▸ **What the task asks**
Please copy out, word for word, everything from the start of the entries down to the line containing "click(x=545, y=71)", including that line.

▸ **Word and element pointing entries**

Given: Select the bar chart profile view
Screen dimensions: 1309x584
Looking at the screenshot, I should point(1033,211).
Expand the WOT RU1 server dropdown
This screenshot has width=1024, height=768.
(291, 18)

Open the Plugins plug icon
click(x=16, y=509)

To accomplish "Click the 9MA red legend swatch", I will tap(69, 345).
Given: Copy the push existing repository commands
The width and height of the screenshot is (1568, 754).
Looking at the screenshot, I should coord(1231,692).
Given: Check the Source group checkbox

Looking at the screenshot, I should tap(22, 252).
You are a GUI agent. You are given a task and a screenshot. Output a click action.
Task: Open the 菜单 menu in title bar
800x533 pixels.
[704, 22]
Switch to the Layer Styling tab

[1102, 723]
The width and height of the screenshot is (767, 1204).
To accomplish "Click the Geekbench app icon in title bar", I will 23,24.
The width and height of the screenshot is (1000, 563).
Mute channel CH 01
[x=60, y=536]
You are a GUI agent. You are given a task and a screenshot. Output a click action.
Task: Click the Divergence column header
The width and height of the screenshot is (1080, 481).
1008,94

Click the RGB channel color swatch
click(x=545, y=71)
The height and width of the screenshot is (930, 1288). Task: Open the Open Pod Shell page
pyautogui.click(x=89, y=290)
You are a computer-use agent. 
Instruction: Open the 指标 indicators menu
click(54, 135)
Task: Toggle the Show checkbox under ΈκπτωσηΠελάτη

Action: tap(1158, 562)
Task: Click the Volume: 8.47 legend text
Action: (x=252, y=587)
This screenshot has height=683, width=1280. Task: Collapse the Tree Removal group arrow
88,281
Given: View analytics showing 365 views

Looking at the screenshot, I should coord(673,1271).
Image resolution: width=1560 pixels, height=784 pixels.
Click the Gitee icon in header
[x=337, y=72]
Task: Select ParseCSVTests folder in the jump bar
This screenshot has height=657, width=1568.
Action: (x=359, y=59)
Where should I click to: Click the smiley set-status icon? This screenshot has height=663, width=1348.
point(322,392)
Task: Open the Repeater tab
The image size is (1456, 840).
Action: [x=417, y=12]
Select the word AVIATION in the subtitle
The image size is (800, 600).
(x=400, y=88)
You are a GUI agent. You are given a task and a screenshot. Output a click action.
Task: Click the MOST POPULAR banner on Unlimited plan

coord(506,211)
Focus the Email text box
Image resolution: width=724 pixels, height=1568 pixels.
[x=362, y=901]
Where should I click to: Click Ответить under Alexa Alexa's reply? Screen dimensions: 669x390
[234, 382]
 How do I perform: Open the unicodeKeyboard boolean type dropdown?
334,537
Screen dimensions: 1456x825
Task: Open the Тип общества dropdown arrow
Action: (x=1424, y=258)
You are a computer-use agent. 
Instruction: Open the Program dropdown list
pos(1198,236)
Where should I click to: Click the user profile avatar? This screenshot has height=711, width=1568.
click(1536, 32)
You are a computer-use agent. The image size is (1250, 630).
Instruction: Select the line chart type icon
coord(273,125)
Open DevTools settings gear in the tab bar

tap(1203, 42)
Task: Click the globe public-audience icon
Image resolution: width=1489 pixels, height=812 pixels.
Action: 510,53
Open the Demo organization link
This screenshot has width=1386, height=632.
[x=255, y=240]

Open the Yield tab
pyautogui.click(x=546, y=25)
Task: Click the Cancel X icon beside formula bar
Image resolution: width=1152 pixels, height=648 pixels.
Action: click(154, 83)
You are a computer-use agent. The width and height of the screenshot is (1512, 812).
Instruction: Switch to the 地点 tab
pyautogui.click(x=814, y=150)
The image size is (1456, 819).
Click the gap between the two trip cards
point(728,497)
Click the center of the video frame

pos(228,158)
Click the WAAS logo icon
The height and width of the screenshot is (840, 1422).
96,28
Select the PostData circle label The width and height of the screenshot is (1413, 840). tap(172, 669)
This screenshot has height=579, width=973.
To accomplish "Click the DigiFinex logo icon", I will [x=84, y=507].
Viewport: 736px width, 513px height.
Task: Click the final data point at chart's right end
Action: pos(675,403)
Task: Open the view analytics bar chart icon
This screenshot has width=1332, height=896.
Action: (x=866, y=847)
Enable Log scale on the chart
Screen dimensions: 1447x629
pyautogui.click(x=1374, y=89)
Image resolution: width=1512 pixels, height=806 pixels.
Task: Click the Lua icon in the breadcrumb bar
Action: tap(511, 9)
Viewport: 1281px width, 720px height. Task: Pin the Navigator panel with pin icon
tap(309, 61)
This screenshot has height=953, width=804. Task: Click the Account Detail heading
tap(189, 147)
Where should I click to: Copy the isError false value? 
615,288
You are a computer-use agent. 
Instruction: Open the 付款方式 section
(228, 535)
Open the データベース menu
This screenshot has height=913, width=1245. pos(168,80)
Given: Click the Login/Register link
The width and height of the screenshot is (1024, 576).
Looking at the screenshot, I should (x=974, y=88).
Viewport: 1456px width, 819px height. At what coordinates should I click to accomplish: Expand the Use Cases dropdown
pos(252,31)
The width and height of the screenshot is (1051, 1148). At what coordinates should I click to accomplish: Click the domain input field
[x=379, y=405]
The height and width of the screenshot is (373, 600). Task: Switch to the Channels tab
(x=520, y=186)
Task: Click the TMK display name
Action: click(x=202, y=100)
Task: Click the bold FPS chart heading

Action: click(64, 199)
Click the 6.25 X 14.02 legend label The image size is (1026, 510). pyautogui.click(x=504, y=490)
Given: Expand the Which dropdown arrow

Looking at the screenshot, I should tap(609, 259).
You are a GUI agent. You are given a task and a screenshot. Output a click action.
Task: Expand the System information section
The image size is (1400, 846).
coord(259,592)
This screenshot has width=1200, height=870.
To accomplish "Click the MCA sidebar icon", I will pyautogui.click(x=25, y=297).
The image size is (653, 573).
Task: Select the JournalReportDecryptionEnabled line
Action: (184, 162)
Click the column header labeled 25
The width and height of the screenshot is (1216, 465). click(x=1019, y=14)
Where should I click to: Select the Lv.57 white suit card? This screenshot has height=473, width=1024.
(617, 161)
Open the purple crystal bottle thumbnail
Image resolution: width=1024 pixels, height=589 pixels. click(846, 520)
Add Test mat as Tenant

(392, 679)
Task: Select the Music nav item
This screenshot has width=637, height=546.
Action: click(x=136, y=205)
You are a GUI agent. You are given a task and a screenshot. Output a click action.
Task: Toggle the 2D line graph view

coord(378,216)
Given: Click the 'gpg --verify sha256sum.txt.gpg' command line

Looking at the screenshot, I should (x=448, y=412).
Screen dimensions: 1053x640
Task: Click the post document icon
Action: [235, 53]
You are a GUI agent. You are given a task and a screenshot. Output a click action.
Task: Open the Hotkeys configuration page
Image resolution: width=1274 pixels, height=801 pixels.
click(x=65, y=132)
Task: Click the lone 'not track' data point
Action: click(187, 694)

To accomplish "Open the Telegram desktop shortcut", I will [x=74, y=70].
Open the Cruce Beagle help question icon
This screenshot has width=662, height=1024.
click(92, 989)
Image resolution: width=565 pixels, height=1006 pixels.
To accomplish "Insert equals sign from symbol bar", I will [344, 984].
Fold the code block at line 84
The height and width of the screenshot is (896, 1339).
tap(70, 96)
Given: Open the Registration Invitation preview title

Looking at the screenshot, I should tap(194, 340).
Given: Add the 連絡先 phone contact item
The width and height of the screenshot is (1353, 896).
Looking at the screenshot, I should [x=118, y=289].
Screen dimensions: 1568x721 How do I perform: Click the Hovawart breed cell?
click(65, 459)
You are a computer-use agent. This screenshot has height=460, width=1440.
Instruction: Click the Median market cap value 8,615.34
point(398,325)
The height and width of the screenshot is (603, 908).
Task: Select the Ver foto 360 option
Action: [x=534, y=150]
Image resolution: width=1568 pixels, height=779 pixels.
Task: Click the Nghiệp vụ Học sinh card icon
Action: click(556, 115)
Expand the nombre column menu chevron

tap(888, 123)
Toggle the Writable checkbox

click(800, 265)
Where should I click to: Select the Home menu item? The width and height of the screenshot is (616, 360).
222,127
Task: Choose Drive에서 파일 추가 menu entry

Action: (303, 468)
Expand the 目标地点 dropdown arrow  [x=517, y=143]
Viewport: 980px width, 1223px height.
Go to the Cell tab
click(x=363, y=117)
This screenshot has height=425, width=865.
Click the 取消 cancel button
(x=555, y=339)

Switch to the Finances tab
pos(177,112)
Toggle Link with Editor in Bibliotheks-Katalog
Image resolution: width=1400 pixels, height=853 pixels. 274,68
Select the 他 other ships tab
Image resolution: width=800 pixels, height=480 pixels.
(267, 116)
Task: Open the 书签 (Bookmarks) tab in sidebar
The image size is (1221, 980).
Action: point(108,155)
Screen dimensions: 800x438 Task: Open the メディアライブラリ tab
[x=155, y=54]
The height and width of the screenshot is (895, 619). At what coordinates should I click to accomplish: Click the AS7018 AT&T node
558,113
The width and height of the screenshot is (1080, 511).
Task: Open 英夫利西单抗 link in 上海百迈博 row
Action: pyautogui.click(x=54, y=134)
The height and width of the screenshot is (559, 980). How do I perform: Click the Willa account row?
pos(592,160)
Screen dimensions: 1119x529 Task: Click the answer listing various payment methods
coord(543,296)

▸ **Written response**
Given: Select the bar chart profile view
Screen dimensions: 1309x584
Looking at the screenshot, I should point(1033,211).
Expand the WOT RU1 server dropdown
This screenshot has width=1024, height=768.
(291, 18)

Open the Plugins plug icon
click(x=16, y=509)

To accomplish "Click the 9MA red legend swatch", I will tap(69, 345).
Given: Copy the push existing repository commands
The width and height of the screenshot is (1568, 754).
Looking at the screenshot, I should coord(1231,692).
Given: Check the Source group checkbox

Looking at the screenshot, I should tap(22, 252).
You are a GUI agent. You are given a task and a screenshot. Output a click action.
Task: Open the 菜单 menu in title bar
800x533 pixels.
[704, 22]
Switch to the Layer Styling tab

[1102, 723]
The width and height of the screenshot is (767, 1204).
To accomplish "Click the Geekbench app icon in title bar", I will 23,24.
The width and height of the screenshot is (1000, 563).
Mute channel CH 01
[x=60, y=536]
You are a GUI agent. You are given a task and a screenshot. Output a click action.
Task: Click the Divergence column header
The width and height of the screenshot is (1080, 481).
1008,94

Click the RGB channel color swatch
click(x=545, y=71)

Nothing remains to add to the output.